Не зря российские купцы с надеждой спрашивали Горького после публикации «Фомы Гордеева»: «А Маякин – есть? Вы видели такого?» Маякины, может, и были, но им хорошо удавалось только то, что вело к личному процветанию; управления страной им никто не доверял, да они к тому и не стремились. И даже если бы эта мечта осуществилась – стоило русскому художнику пожить при этом самом промышленном подъеме, в «Новой Америке», как он тотчас ужасался ее жестокости и всевластию золотого тельца. Блоковская «Песня судьбы», на которую «Спящая красавица» чрезвычайно похожа стилистически, содержит изображение Новгородской промышленной ярмарки, – и вот какой монолог, куда более убедительный, чем десять «Новых Америк», произносит протагонист, мятущийся Герман:
Так вот куда нас привели века
Возвышенных, возвышенных мечтаний?
Машиной заменен пытливый дух!
Высокая мечта – цыганкой стала!
При русском капитализме Пастернак прожил двадцать семь лет – и не сказать, чтобы этот социальный строй сильно его вдохновлял. Но теперь, после краха коммунистической утопии, надежды его связаны с русским смекалистым мужичком, который Бога помнит и работать на себя умеет, и умудряется не озлобиться после того, как его трижды запороли чуть не до смерти – за чужой грех… Пастернаку до того нравится Прохор Медведев, что он сам не замечает его подозрительного сходства со Зверевой – самой отвратительной героиней пьесы (и фамилии у них получились семантически близки): «Первого моего мужа, офицера, по оговору без вины разжаловали. Он не выдержал обиды, руки на себя наложил. Застрелился он, значит, – одна я осталась беззащитная. Меня неправосудие могло злобою исполнить, против начальства восстановить. А мне и в горе благо России было дороже моей малости, превыше моих горестей да горьких моих слез. (…) Ведь у нас волей так и бредят. Актеры эти наши. А осмелюсь спросить, на что им воля? Какого рожна им еще надо? Пуще графских детей его сиятельством взысканы и заласканы. Старики их и семьи от тягчайшей барщины уволены. Граф и отпускной им не дает, их любя как отец родной, – разлетятся, мол, пропадут и сопьются. Сыграют они водевиль, он слезы льет и им руки целует. А зазнались как! Не подступись! Даром что холопского званья. А речи! А фанаберия! Да будь ты хоть сорок раз талант и гений, нет у тебя разве стыда и совести, аль ты не помнишь, кто ты есть такой, ревизская душа, худородная, забыл ты, что ли, что тебя, как вещь, купить, продать и заложить можно?» Разве не то же самое, хоть и в других выражениях, говорит Медведев мечтающему о свободе Саше Ветхопещерникову?

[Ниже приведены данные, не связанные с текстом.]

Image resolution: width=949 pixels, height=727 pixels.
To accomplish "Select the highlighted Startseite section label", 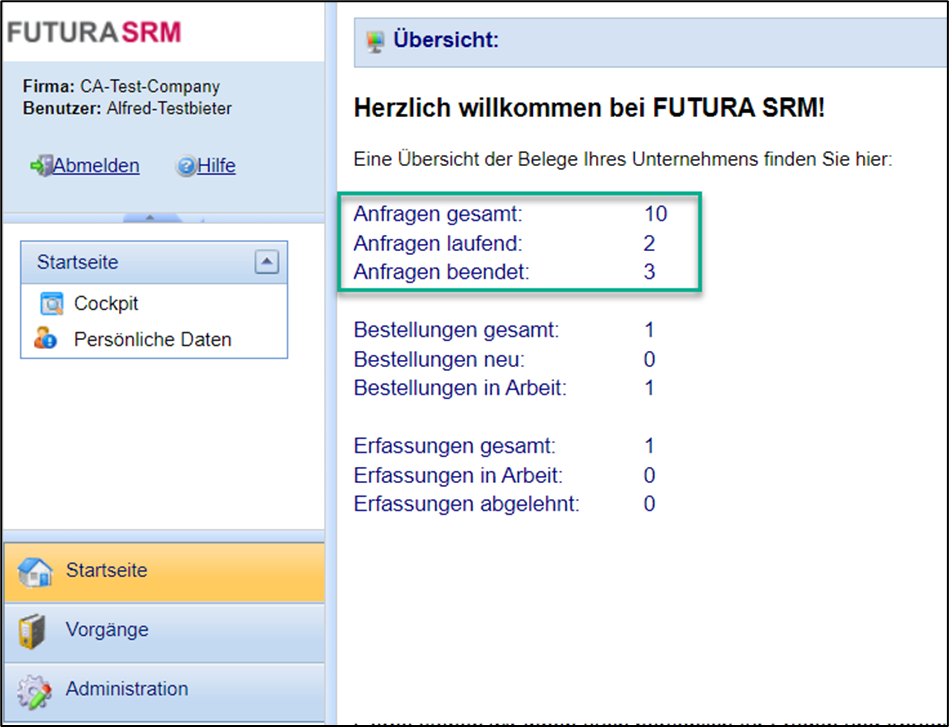I will 106,571.
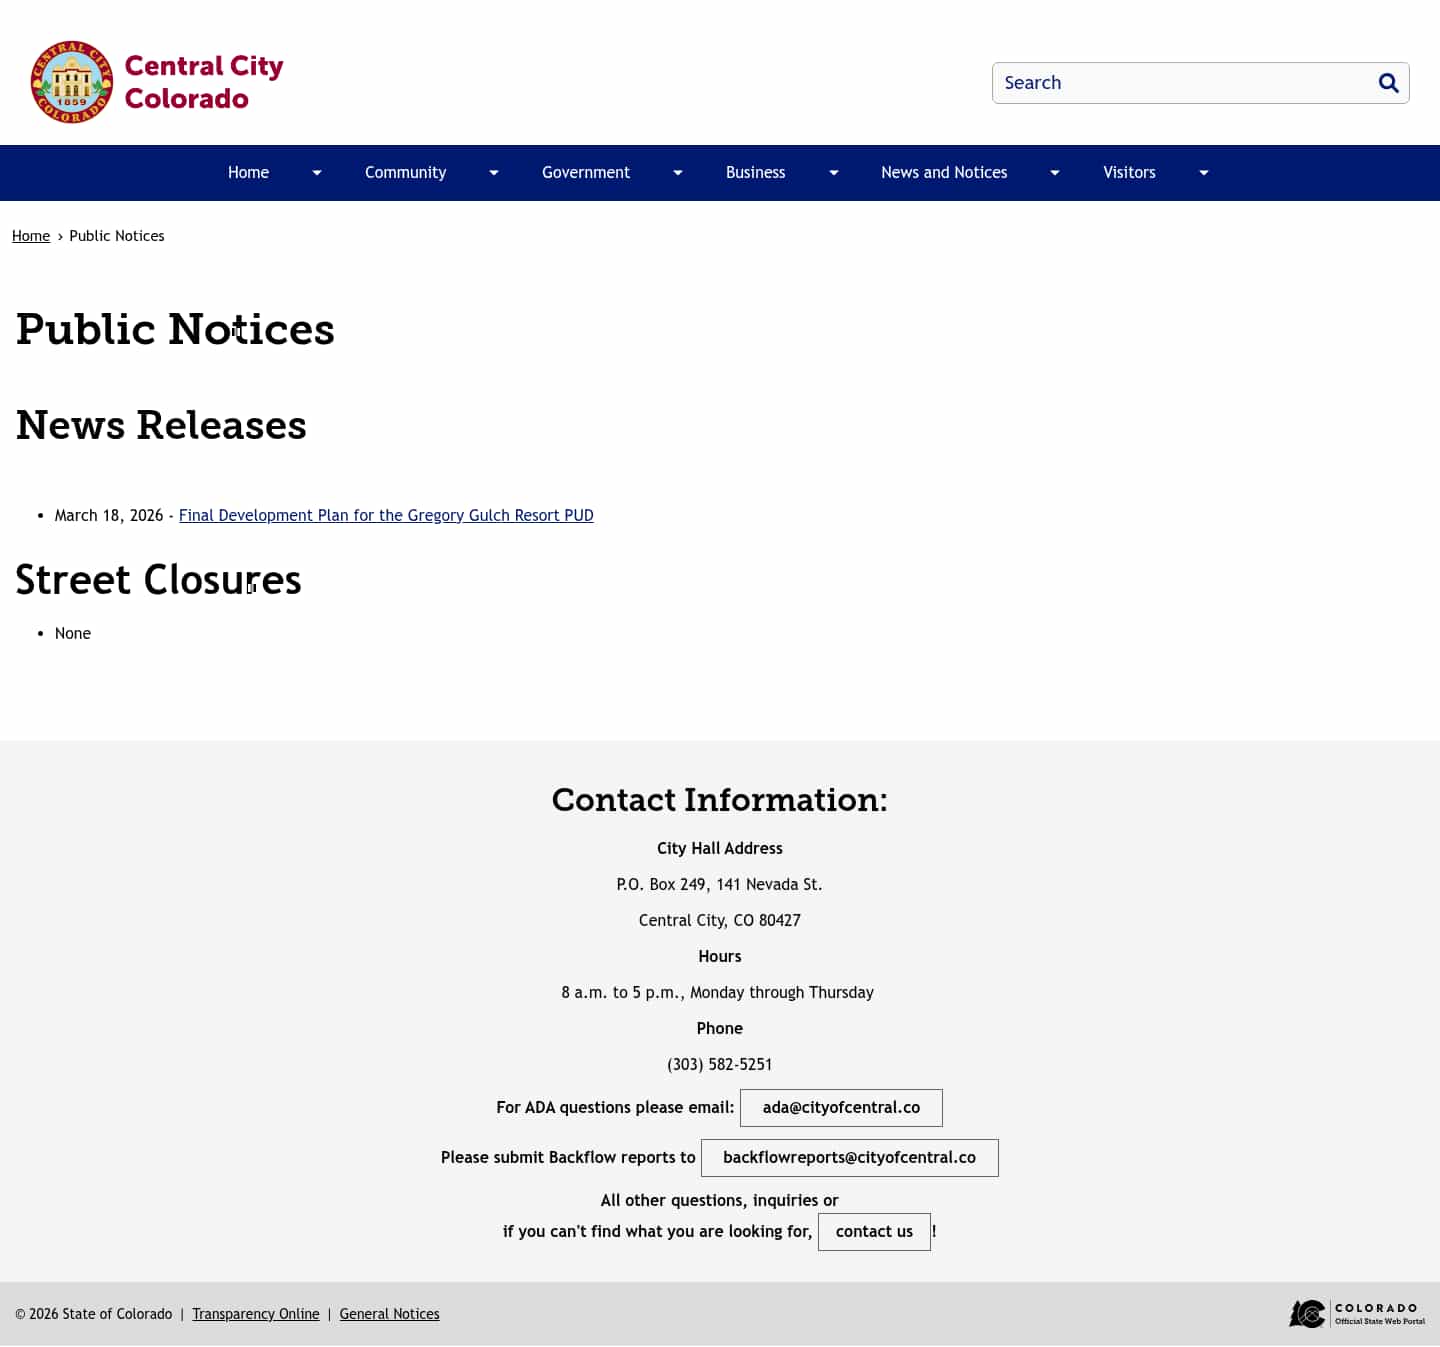Screen dimensions: 1440x1347
Task: Expand the News and Notices dropdown arrow
Action: [1055, 172]
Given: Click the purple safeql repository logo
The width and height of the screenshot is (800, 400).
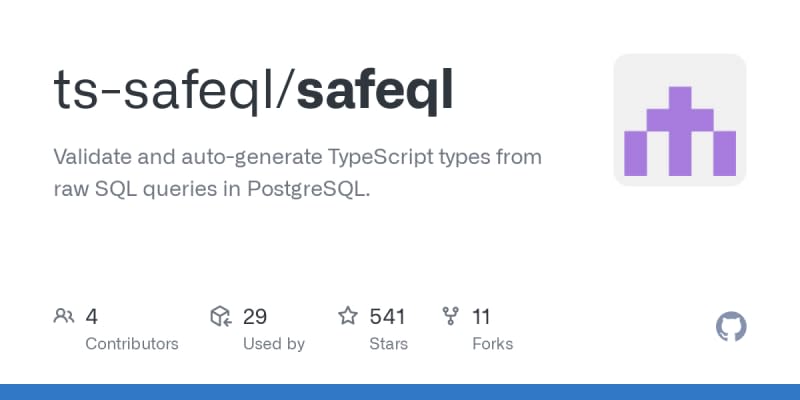Looking at the screenshot, I should pos(680,120).
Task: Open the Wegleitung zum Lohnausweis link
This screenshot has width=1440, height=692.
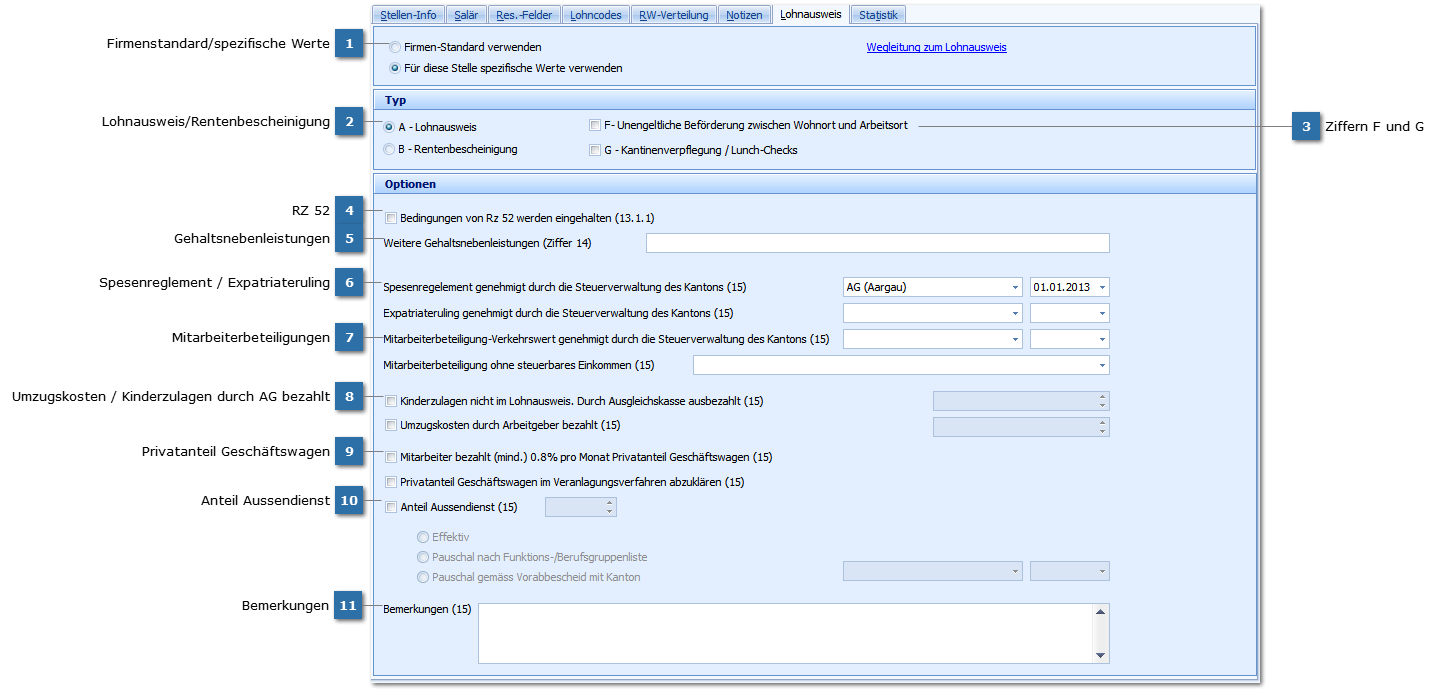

Конечно, трудолюбивый Прохор, разбогатевший трактирщик, выдуман от начала до конца. Пастернак и сам отлично сознает, что главная беда России – в отсутствии у народа исторической воли. «Страна у нас казенная», – говорит Ветхопещерников. Бумага в ней решает все. «Россией управляют не цари, а псари, полицейские урядники, дослужившиеся до исправников унтера, чиновники четырнадцатого класса». С этими обличениями Пастернак, надо полагать, совершенно согласен – хотя методы, предлагаемые Ветхопещерниковым, представляются ему ложными. Эпизодический персонаж, крепостной Ксенофонта Норовцева по имени Евсей, высказывается исчерпывающе: «Чтобы человека от барина на все четыре стороны уйтить отпустили, так это, конечно, одни кофейные грезы дворянские для провождения времени, одни чайные господские беседы. Не будет того, чтобы барин своей охотой людям волю дал». Фурьерист Ксенофонт в ответ на таковое недоверие собирается отхлестать своего крепостного по щекам, но чудом сдерживается, театрально вскрикивая: «В каких скотов превращает нас самих это проклятое рабовладение!» Проповедь свободы, сопровождаемая пощечинами, – это точно и гротескно, и вполне выражает отношение Пастернака к русскому дворянскому либерализму. Тут он тоже оказался пророчески прав – проповедовать свободу пощечинами либералы не перестали и сто лет спустя.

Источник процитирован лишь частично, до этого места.